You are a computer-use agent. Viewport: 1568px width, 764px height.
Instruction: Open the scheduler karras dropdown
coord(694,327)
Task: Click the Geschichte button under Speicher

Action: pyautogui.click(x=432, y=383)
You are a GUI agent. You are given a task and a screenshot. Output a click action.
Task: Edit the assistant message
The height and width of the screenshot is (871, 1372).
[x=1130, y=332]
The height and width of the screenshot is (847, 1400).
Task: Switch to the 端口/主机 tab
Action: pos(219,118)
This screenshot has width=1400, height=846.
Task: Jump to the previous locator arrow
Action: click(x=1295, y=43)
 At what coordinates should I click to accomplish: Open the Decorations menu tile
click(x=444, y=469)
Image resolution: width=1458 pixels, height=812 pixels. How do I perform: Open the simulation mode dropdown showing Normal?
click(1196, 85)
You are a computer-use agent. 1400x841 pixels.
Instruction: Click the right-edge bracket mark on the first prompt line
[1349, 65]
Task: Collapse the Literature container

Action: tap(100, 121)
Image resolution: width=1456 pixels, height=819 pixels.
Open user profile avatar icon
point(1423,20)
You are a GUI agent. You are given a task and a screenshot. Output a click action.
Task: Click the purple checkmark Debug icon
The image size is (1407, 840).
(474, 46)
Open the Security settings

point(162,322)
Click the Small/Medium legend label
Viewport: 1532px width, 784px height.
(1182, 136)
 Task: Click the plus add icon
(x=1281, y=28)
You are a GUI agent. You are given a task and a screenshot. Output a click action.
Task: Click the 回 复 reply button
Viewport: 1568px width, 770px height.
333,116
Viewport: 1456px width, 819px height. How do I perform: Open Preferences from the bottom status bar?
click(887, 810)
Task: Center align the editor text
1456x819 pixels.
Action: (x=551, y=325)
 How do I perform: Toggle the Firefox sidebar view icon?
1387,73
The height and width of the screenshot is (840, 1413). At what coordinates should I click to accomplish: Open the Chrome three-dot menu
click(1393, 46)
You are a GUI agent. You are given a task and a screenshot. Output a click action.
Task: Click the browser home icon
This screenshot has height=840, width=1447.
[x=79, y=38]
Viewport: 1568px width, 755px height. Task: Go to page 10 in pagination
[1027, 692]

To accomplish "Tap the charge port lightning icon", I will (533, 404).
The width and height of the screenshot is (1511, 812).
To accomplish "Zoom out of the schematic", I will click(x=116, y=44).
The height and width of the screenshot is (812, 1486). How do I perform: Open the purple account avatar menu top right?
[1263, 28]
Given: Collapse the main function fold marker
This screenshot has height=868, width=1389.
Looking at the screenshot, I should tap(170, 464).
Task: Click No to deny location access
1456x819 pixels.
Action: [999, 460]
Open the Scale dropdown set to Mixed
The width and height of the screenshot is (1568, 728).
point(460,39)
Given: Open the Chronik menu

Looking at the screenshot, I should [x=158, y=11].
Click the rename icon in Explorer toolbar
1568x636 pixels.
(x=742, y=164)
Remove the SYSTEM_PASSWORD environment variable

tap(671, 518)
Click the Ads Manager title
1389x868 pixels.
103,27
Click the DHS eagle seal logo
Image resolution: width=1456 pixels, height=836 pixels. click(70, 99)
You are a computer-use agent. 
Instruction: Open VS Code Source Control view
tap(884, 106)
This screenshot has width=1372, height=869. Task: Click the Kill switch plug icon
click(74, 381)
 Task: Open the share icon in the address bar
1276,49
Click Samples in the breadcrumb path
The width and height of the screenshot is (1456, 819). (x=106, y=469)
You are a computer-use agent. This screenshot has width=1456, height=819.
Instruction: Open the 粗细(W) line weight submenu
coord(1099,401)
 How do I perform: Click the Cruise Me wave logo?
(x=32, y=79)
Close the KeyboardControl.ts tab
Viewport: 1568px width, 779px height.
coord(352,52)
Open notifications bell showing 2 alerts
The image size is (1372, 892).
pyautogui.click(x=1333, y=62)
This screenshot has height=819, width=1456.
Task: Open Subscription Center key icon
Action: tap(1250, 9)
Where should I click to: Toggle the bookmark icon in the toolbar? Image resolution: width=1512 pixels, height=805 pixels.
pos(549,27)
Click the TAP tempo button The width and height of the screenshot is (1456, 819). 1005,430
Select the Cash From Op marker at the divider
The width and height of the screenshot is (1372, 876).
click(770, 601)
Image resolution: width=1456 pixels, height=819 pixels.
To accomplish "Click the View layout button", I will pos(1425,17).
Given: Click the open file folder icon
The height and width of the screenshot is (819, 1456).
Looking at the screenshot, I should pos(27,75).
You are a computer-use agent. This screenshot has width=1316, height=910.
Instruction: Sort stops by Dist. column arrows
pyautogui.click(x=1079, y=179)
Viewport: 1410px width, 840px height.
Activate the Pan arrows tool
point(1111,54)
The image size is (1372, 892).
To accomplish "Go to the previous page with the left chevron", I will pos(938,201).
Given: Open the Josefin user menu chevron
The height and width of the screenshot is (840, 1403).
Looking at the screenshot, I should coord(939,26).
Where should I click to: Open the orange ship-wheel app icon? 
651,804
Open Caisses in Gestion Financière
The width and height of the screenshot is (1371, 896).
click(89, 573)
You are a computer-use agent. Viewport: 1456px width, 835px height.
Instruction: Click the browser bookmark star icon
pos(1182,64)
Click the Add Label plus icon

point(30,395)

## Exercise
Copy out the records once more, with nothing altered.

## Reply
You are a computer-use agent. Viewport: 1568px width, 764px height.
Instruction: Open the scheduler karras dropdown
coord(694,327)
Task: Click the Geschichte button under Speicher

Action: pyautogui.click(x=432, y=383)
You are a GUI agent. You are given a task and a screenshot. Output a click action.
Task: Edit the assistant message
The height and width of the screenshot is (871, 1372).
[x=1130, y=332]
The height and width of the screenshot is (847, 1400).
Task: Switch to the 端口/主机 tab
Action: pos(219,118)
This screenshot has width=1400, height=846.
Task: Jump to the previous locator arrow
Action: click(x=1295, y=43)
 At what coordinates should I click to accomplish: Open the Decorations menu tile
click(x=444, y=469)
Image resolution: width=1458 pixels, height=812 pixels. How do I perform: Open the simulation mode dropdown showing Normal?
click(1196, 85)
You are a computer-use agent. 1400x841 pixels.
Instruction: Click the right-edge bracket mark on the first prompt line
[1349, 65]
Task: Collapse the Literature container

Action: tap(100, 121)
Image resolution: width=1456 pixels, height=819 pixels.
Open user profile avatar icon
point(1423,20)
You are a GUI agent. You are given a task and a screenshot. Output a click action.
Task: Click the purple checkmark Debug icon
The image size is (1407, 840).
(474, 46)
Open the Security settings

point(162,322)
Click the Small/Medium legend label
Viewport: 1532px width, 784px height.
(1182, 136)
 Task: Click the plus add icon
(x=1281, y=28)
You are a GUI agent. You are given a task and a screenshot. Output a click action.
Task: Click the 回 复 reply button
Viewport: 1568px width, 770px height.
333,116
Viewport: 1456px width, 819px height. How do I perform: Open Preferences from the bottom status bar?
click(887, 810)
Task: Center align the editor text
1456x819 pixels.
Action: (x=551, y=325)
 How do I perform: Toggle the Firefox sidebar view icon?
1387,73
The height and width of the screenshot is (840, 1413). At what coordinates should I click to accomplish: Open the Chrome three-dot menu
click(1393, 46)
You are a GUI agent. You are given a task and a screenshot. Output a click action.
Task: Click the browser home icon
This screenshot has height=840, width=1447.
[x=79, y=38]
Viewport: 1568px width, 755px height. Task: Go to page 10 in pagination
[1027, 692]

To accomplish "Tap the charge port lightning icon", I will (533, 404).
The width and height of the screenshot is (1511, 812).
To accomplish "Zoom out of the schematic", I will click(x=116, y=44).
The height and width of the screenshot is (812, 1486). How do I perform: Open the purple account avatar menu top right?
[1263, 28]
Given: Collapse the main function fold marker
This screenshot has height=868, width=1389.
Looking at the screenshot, I should tap(170, 464).
Task: Click No to deny location access
1456x819 pixels.
Action: [999, 460]
Open the Scale dropdown set to Mixed
The width and height of the screenshot is (1568, 728).
point(460,39)
Given: Open the Chronik menu

Looking at the screenshot, I should [x=158, y=11].
Click the rename icon in Explorer toolbar
1568x636 pixels.
(x=742, y=164)
Remove the SYSTEM_PASSWORD environment variable

tap(671, 518)
Click the Ads Manager title
1389x868 pixels.
103,27
Click the DHS eagle seal logo
Image resolution: width=1456 pixels, height=836 pixels. click(70, 99)
You are a computer-use agent. 
Instruction: Open VS Code Source Control view
tap(884, 106)
This screenshot has width=1372, height=869. Task: Click the Kill switch plug icon
click(74, 381)
 Task: Open the share icon in the address bar
1276,49
Click Samples in the breadcrumb path
The width and height of the screenshot is (1456, 819). (x=106, y=469)
You are a computer-use agent. This screenshot has width=1456, height=819.
Instruction: Open the 粗细(W) line weight submenu
coord(1099,401)
 How do I perform: Click the Cruise Me wave logo?
(x=32, y=79)
Close the KeyboardControl.ts tab
Viewport: 1568px width, 779px height.
coord(352,52)
Open notifications bell showing 2 alerts
The image size is (1372, 892).
pyautogui.click(x=1333, y=62)
This screenshot has height=819, width=1456.
Task: Open Subscription Center key icon
Action: tap(1250, 9)
Where should I click to: Toggle the bookmark icon in the toolbar? Image resolution: width=1512 pixels, height=805 pixels.
pos(549,27)
Click the TAP tempo button The width and height of the screenshot is (1456, 819). 1005,430
Select the Cash From Op marker at the divider
The width and height of the screenshot is (1372, 876).
click(770, 601)
Image resolution: width=1456 pixels, height=819 pixels.
To accomplish "Click the View layout button", I will pos(1425,17).
Given: Click the open file folder icon
The height and width of the screenshot is (819, 1456).
Looking at the screenshot, I should pos(27,75).
You are a computer-use agent. This screenshot has width=1316, height=910.
Instruction: Sort stops by Dist. column arrows
pyautogui.click(x=1079, y=179)
Viewport: 1410px width, 840px height.
Activate the Pan arrows tool
point(1111,54)
The image size is (1372, 892).
To accomplish "Go to the previous page with the left chevron", I will pos(938,201).
Given: Open the Josefin user menu chevron
The height and width of the screenshot is (840, 1403).
Looking at the screenshot, I should coord(939,26).
Where should I click to: Open the orange ship-wheel app icon? 
651,804
Open Caisses in Gestion Financière
The width and height of the screenshot is (1371, 896).
click(89, 573)
You are a computer-use agent. Viewport: 1456px width, 835px height.
Instruction: Click the browser bookmark star icon
pos(1182,64)
Click the Add Label plus icon

point(30,395)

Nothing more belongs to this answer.